— Instructions for the task —
Using the data below, copy out all lines with the word "Open".

— Dataset excerpts —
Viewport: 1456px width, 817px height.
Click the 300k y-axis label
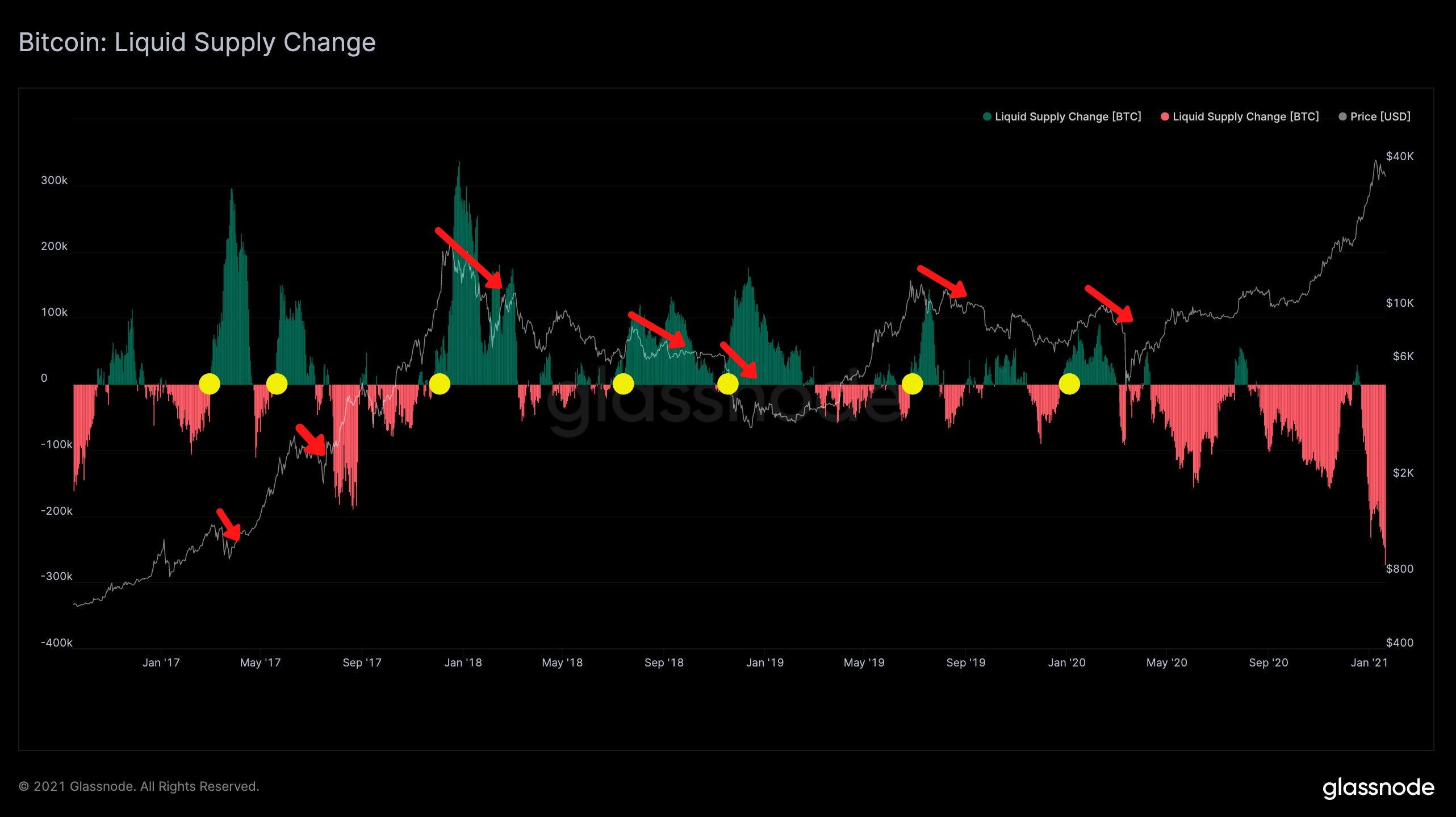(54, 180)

==

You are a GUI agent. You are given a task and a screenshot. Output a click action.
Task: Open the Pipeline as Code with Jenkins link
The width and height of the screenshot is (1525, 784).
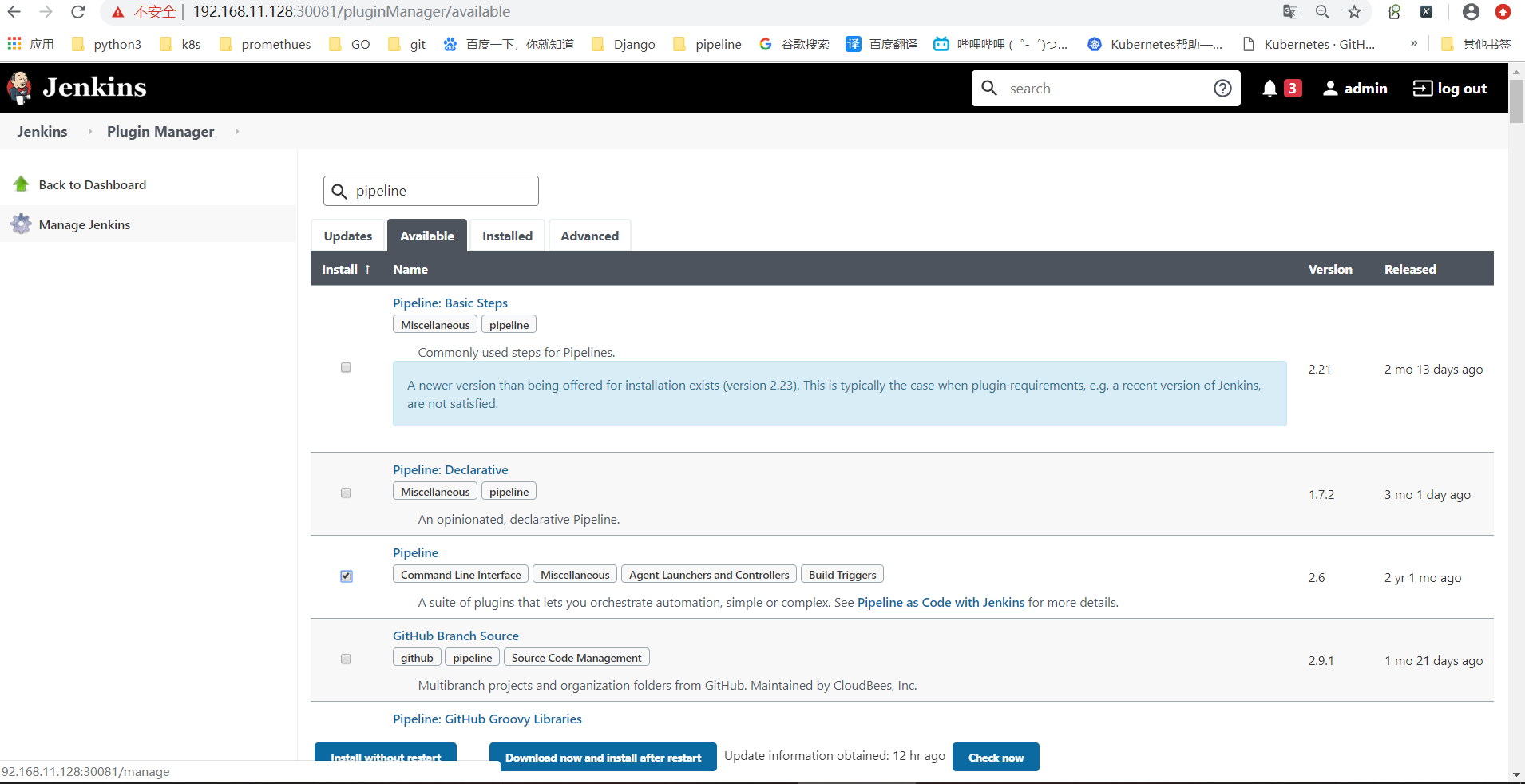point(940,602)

---

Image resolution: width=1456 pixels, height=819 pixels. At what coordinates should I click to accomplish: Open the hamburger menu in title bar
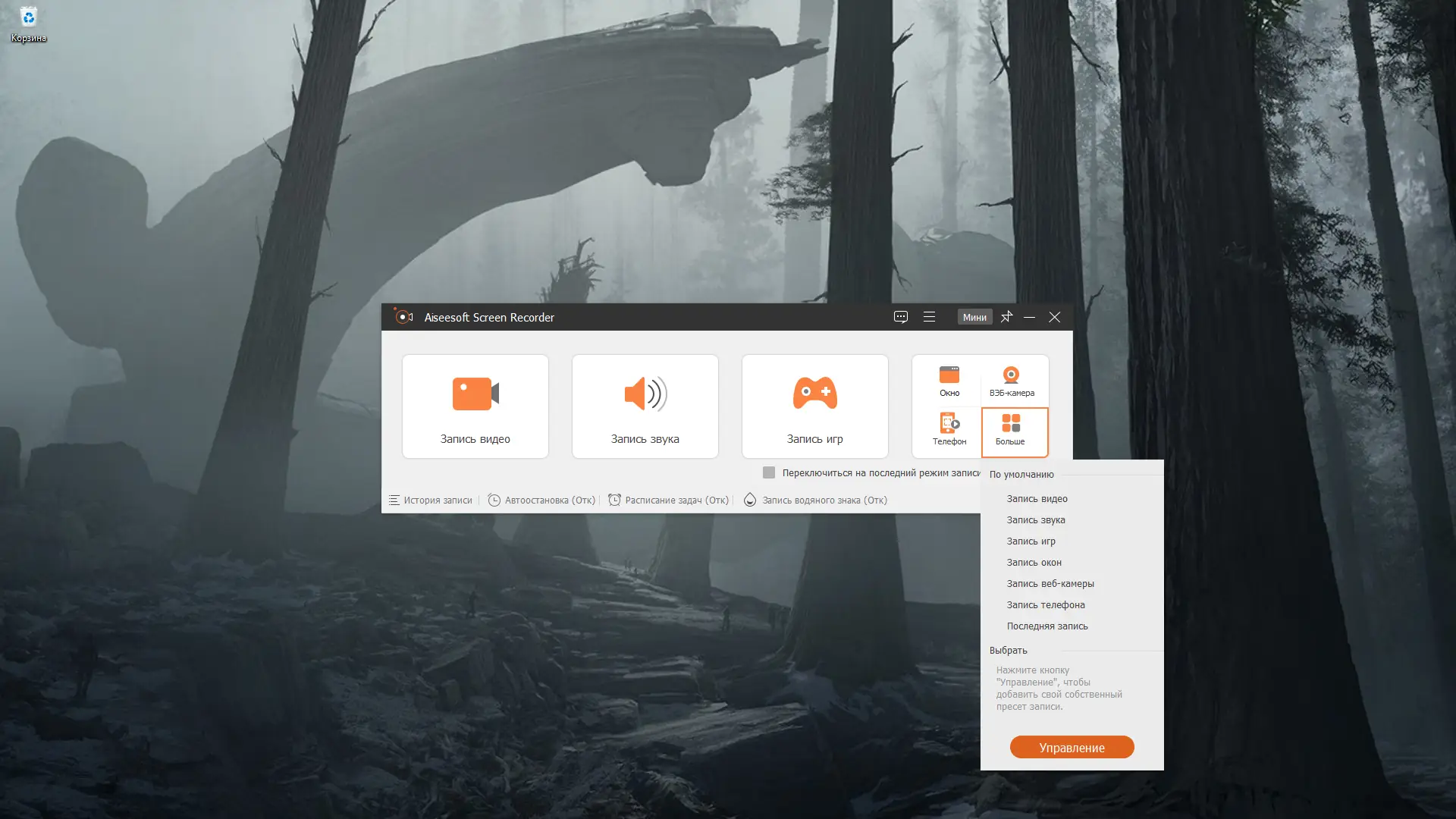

— Solved exercise —
Task: Open the Pipeline as Code with Jenkins link
Image resolution: width=1456 pixels, height=819 pixels. At what coordinates should I click to accomplish: Open the hamburger menu in title bar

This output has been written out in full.